Is the stock a buy? That depends. Short term, for several reasons, it may be. Investors, first of all, are enthusiastic. The six underwriting firms, led by Goldman, Sachs, announced recently that they were raising the offering price from $26 to $29 because investors were expressing so much interest.

Secondly, the Conrail issue, at roughly 10 times the company’s per-share earnings last year, is modestly priced compared to the stocks of other railroads, including those of its direct competitors, the Norfolk & Southern and CSX, which sell at 12 and 13 times earnings respectively. “With the rising market, the government picked a terrific time to sell,” notes analyst James Voytko of Paine Webber. “It could be attractive.”

Long term, however, could be another question. Conrail, after all, is a railroad, and railroads are not growth businesses. In fact, most railroad companies--Conrail included--are shrinking, cutting back operations to levels at which they can make money. And when other railroad companies haven’t been cutting back, they have been buying other businesses. Norfolk & Southern and Union Pacific now own trucking companies; CSX bought Sea Land, a shipping and container company.

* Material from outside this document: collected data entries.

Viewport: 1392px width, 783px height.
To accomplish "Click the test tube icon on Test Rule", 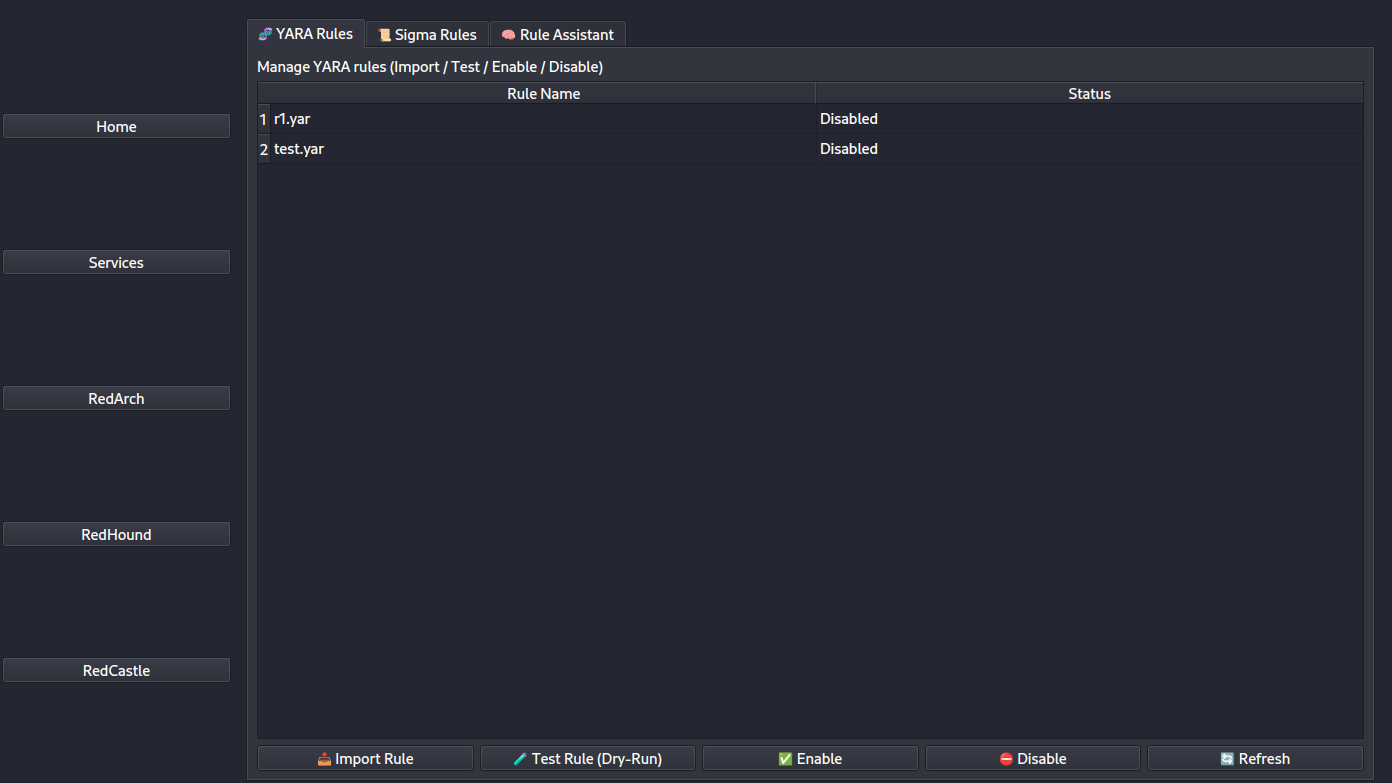I will click(x=520, y=759).
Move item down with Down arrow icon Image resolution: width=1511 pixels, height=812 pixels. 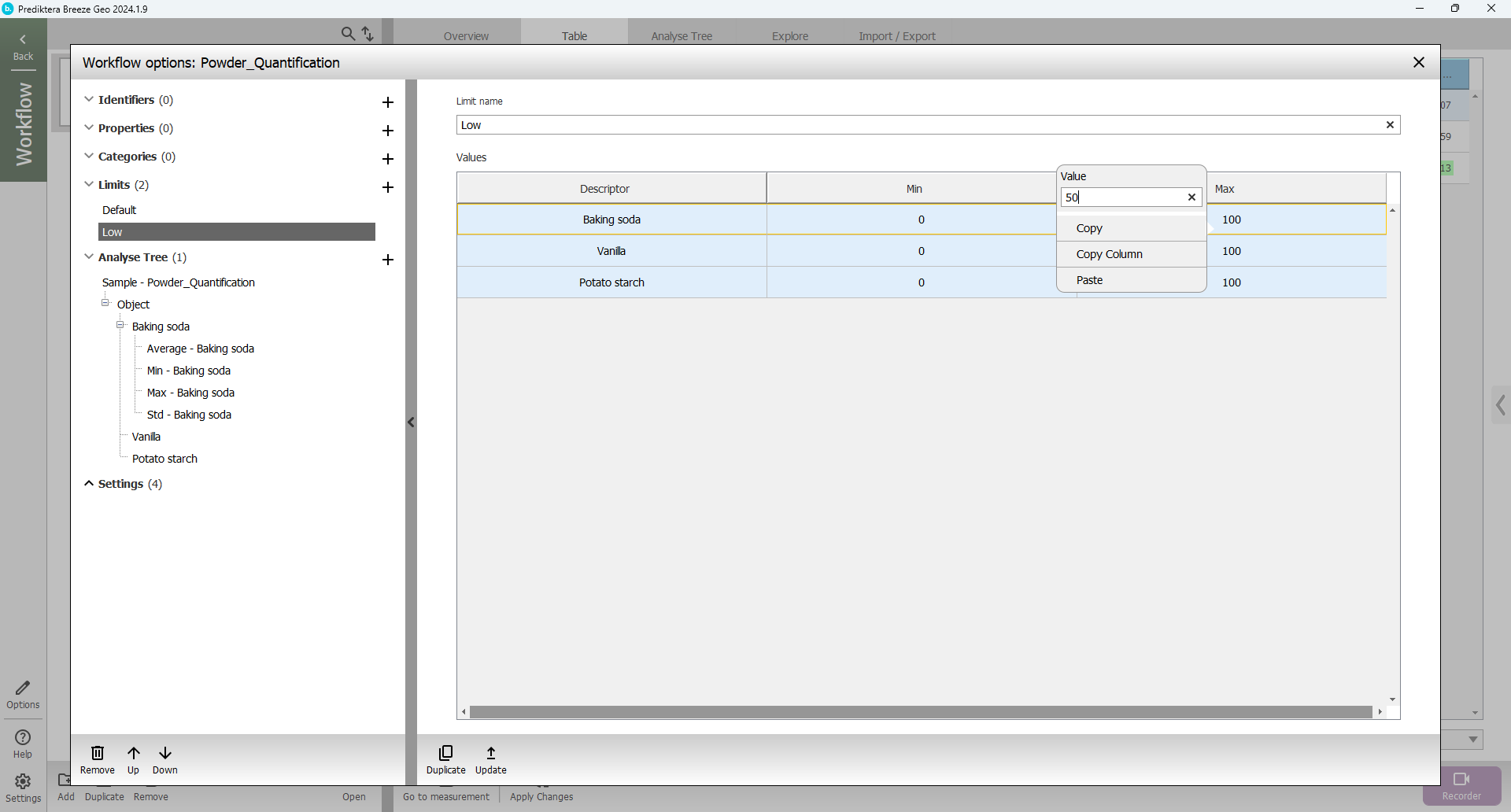[x=165, y=754]
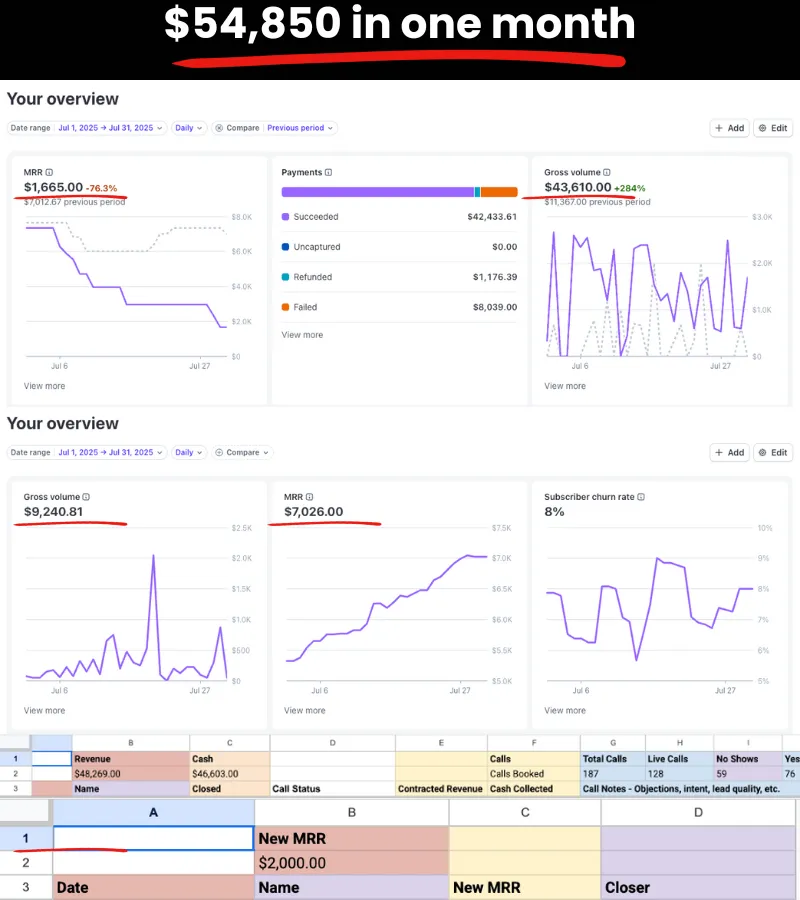The height and width of the screenshot is (900, 800).
Task: Click the upper Add button
Action: click(x=729, y=128)
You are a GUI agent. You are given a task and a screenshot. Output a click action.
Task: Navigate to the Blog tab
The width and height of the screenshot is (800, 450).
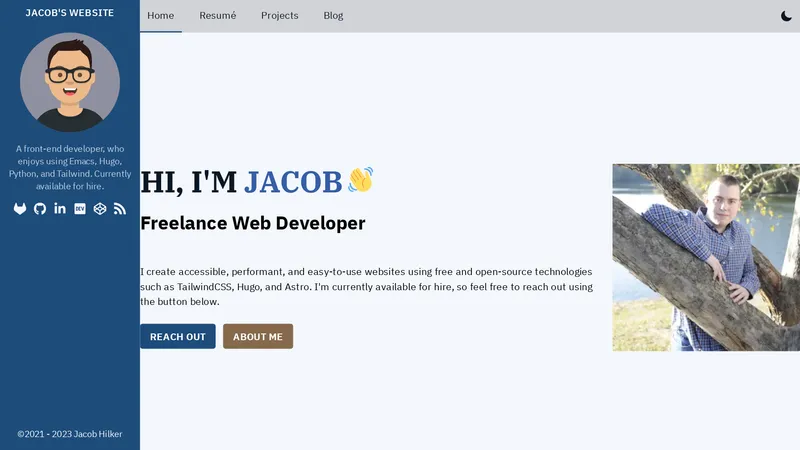(x=333, y=16)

There’s no magic in mergers and acquisitions, of course, as so many companies have learned. But for railroads faced with inadequate returns on stockholders’ investment--returns of 7.5% to 9%, comparable to bank certificates of deposit, for even good companies--the urge to merge is at least understandable.

Purely a Railroad

Conrail, however, remains purely a railroad, competing with trucks to haul the automobiles and chemicals of the industrial Midwest. You wouldn’t call its business robust. For three decades before 1982, the company reports, freight volumes of Conrail and its predecessor companies declined. Conrail spent to improve its system and stopped the decline, and it brought its finances into line by, among other things, reducing the work force from 90,000 to 34,000.

But its freight haulage has not grown since 1984, and, indeed, the question asked by the Transportation Department in the years leading up to this week’s stock sale was whether Conrail could survive on its own if recession hit the economy.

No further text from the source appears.